At last, Todd Karr has published the revised and expanded edition of Martin Gardner’s seminal book, Encyclopedia of Impromptu Magic. He asked several magicians to comment on the importance of this book, for a feature story in this month’s Genii Magazine. I was honored to share my thoughts in this feature, alongside Eric Mead, Joel Hodgson, Paul Daniels, Levent, Christopher Hart, Quentin Reynolds, Jade, and John Fisher.
MALINI-ESQUE IMPROMPTU MAGIC IN GARDNER’S ENCYCLOPEDIA
[Published in Genii Magazine, November 2015, page 67]
In the early twentieth century, Max Malini made his reputation performing impromptu tricks for members of the upper class. He sidled up to socialites and policy-makers in upscale hotel lobbies and presented a cascade of off-the-cuff miracles that compelled them to visit his ballroom show.
As I’ve modeled much of my own career after Malini (he too performed at New York’s Waldorf Astoria), I often hunt for quick Malini-esque tricks and stunts that make a strong impact on discerning crowds. Martin Gardner’s Encyclopedia of Impromptu Magic is full of such items, and I’ll share a few that have served me well.

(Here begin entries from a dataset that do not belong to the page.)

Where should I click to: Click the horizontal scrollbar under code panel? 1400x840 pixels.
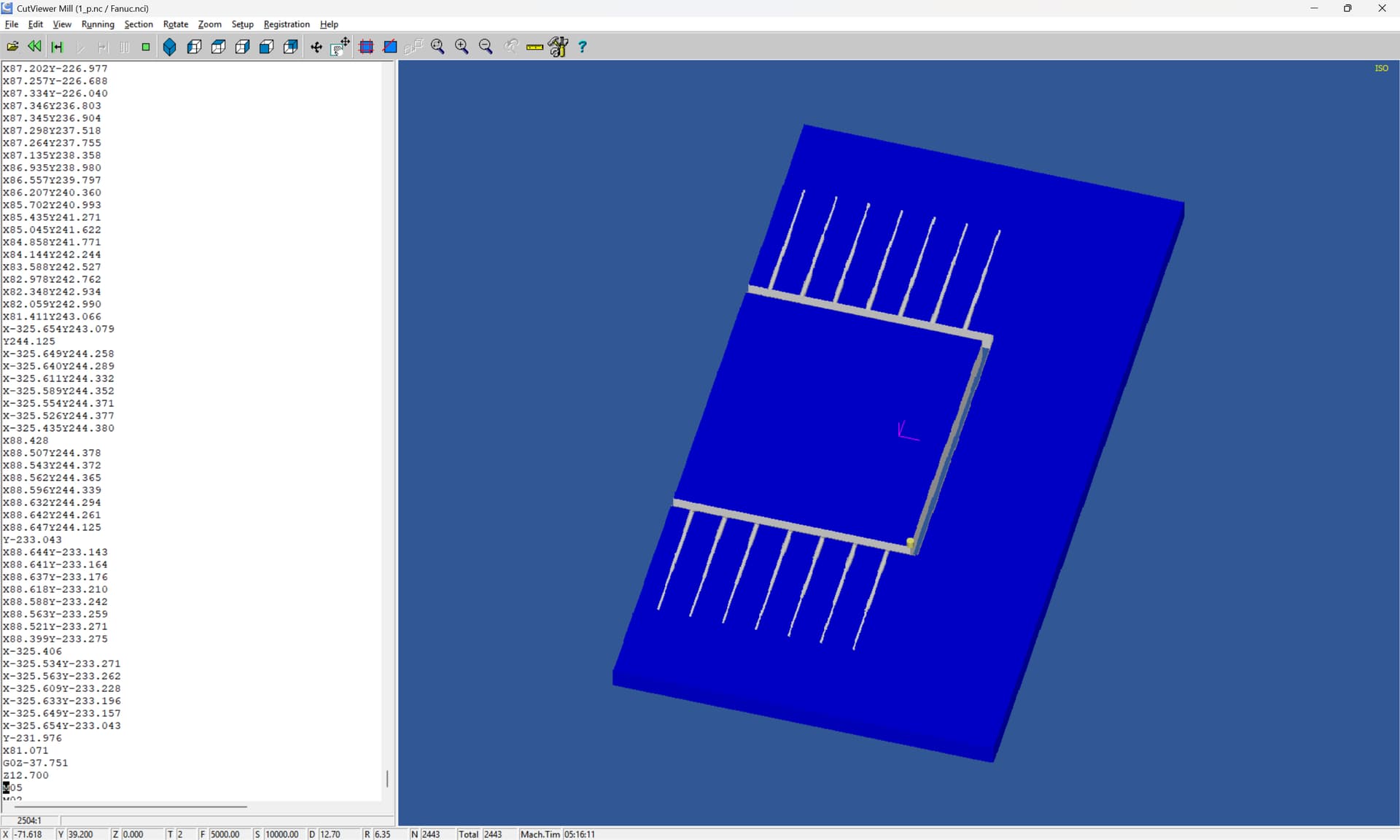pos(131,806)
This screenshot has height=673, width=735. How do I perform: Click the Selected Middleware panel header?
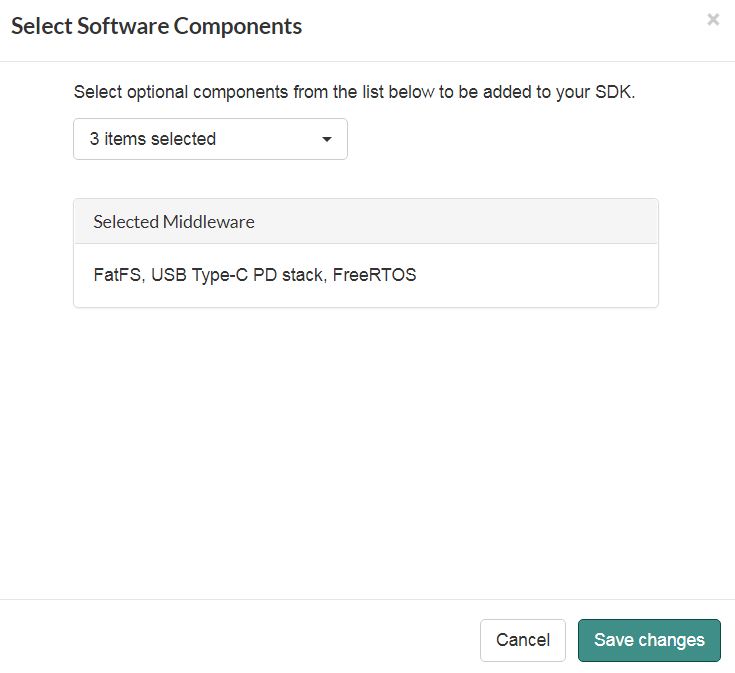tap(366, 222)
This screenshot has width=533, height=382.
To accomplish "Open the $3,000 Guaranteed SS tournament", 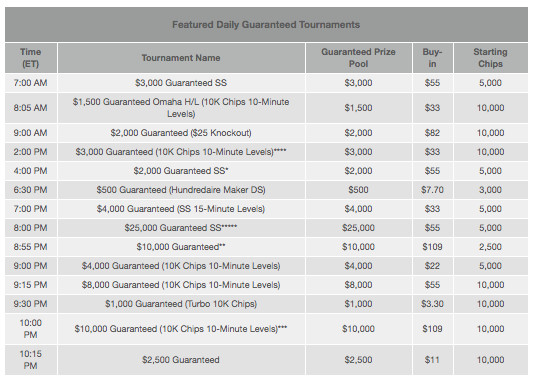I will (181, 83).

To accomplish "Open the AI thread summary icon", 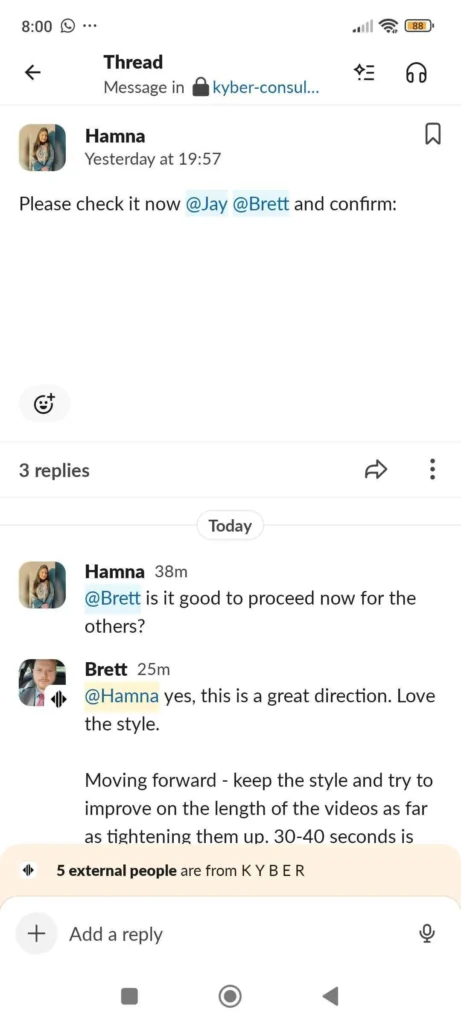I will pos(364,72).
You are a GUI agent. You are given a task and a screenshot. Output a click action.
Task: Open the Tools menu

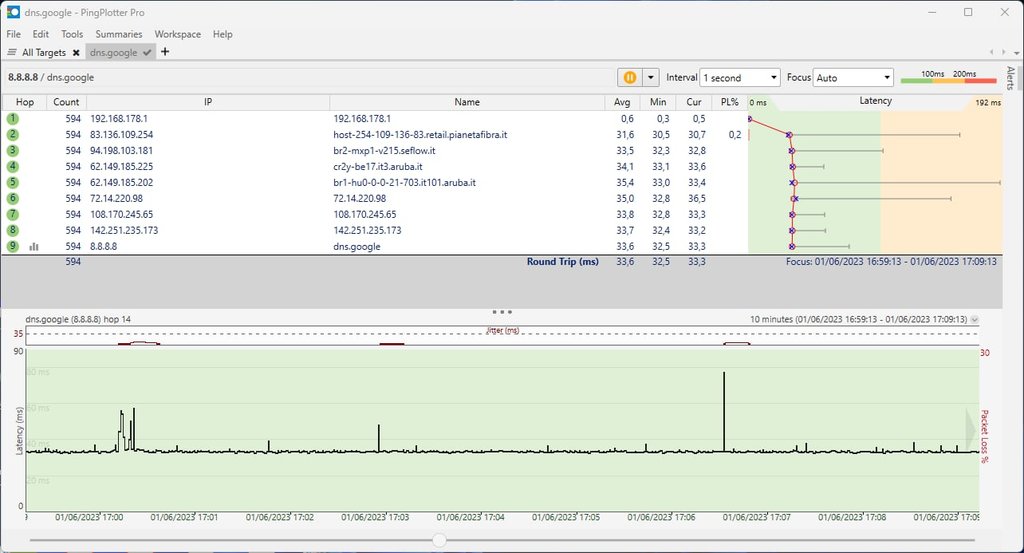[72, 34]
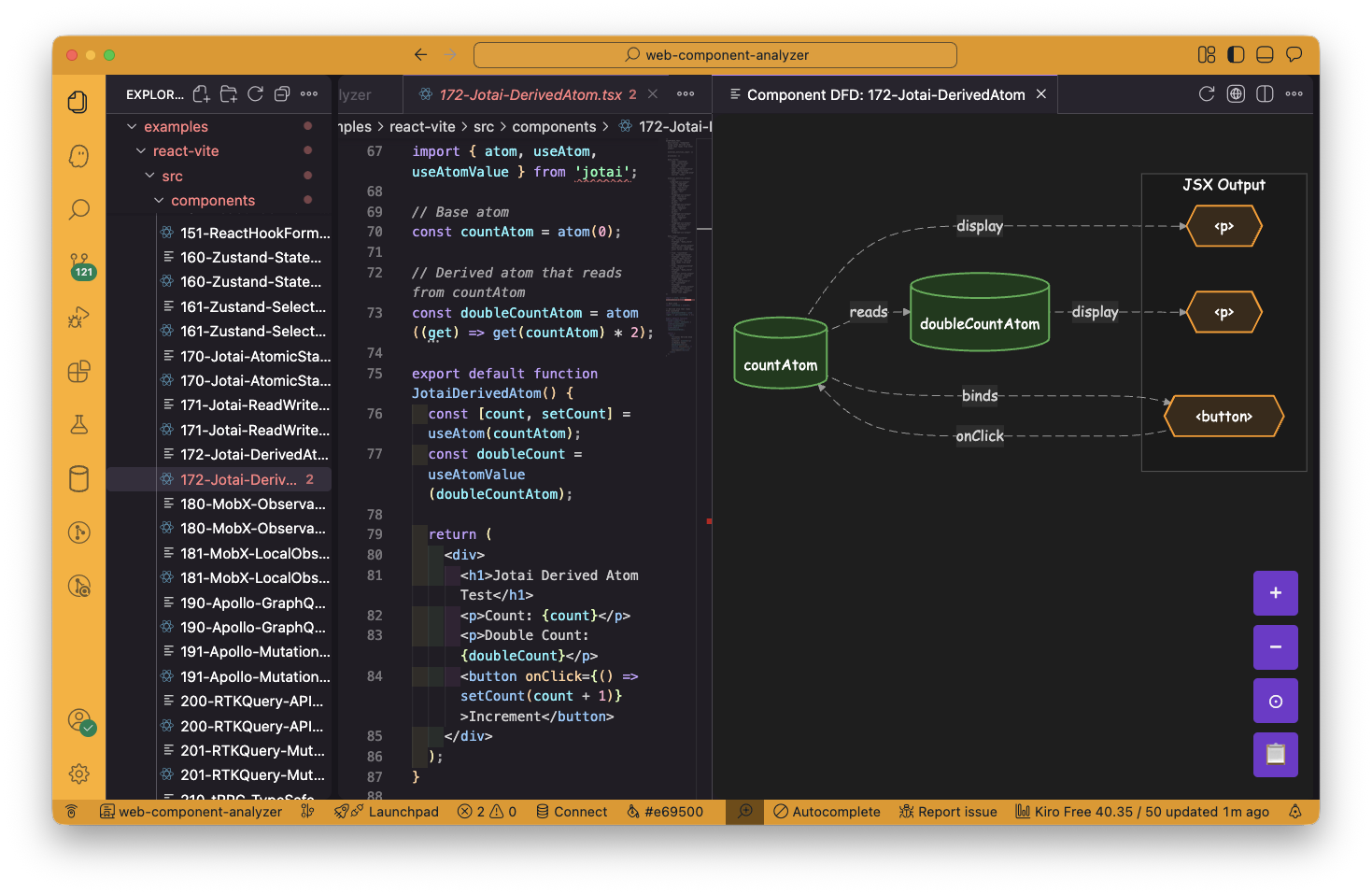Click the #e69500 color indicator in status bar

point(664,812)
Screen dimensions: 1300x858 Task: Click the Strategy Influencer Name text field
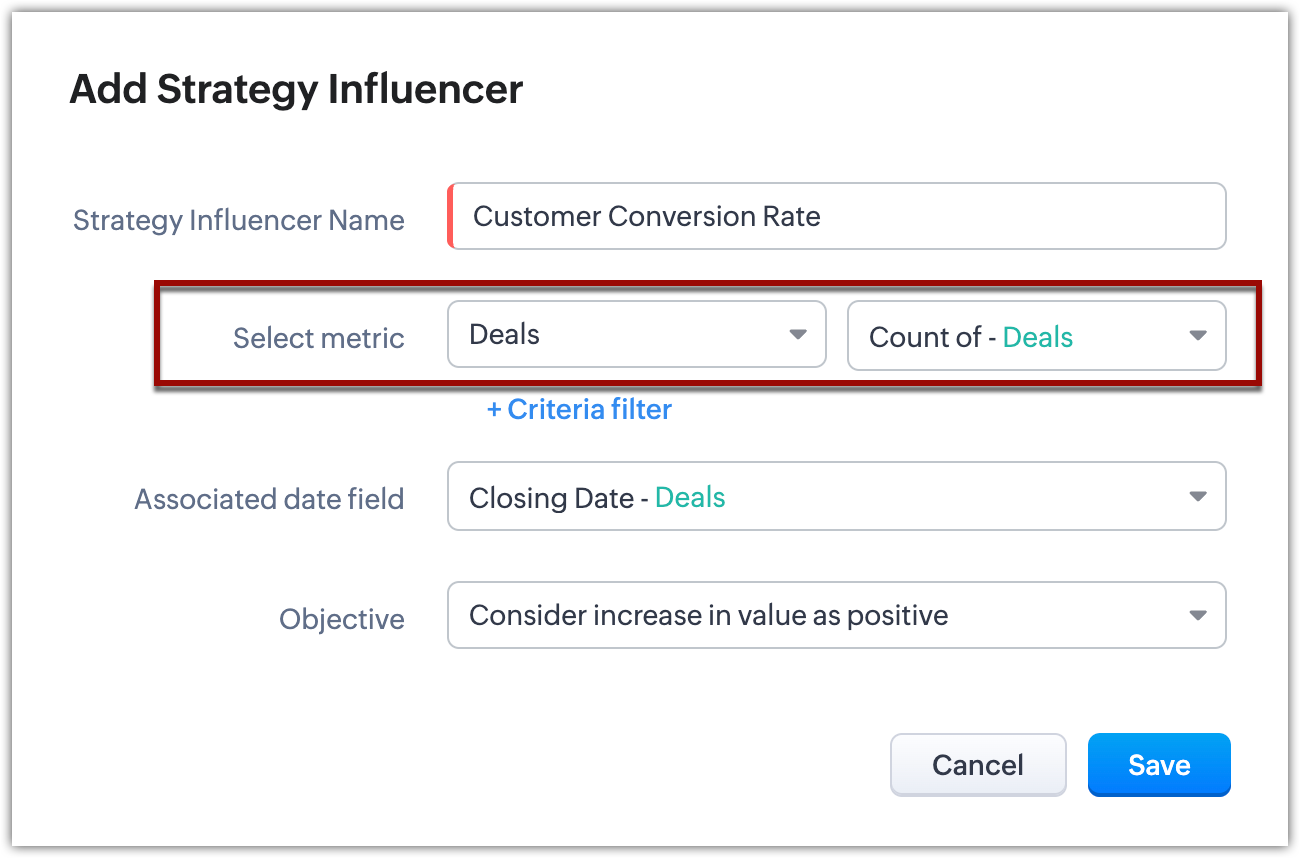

The Jumping Cigar Band has been in my repertoire for decades – it’s quick and visual, and audiences of all ages are surprised when the cigar band (or borrowed ring) jumps from your first to second finger, and then back.
Malini’s “Three From One” is sensational – you borrow a coin, split it into two coins, and then split one of those again into two coins.
The Magnetic Cigar that clings to your fingers is wonderful (with two methods given, but I prefer the one with the straight pin), and the impromptu methods for Torn and Restored Bill, when combined together in the style of Leipzig, form a healthy routine.
Finally let’s not forget the Malini “Button Biting” effect. I keep a case full of various styled buttons, with different colored thread, in my close-up kit for when I spot a matching button/thread combination.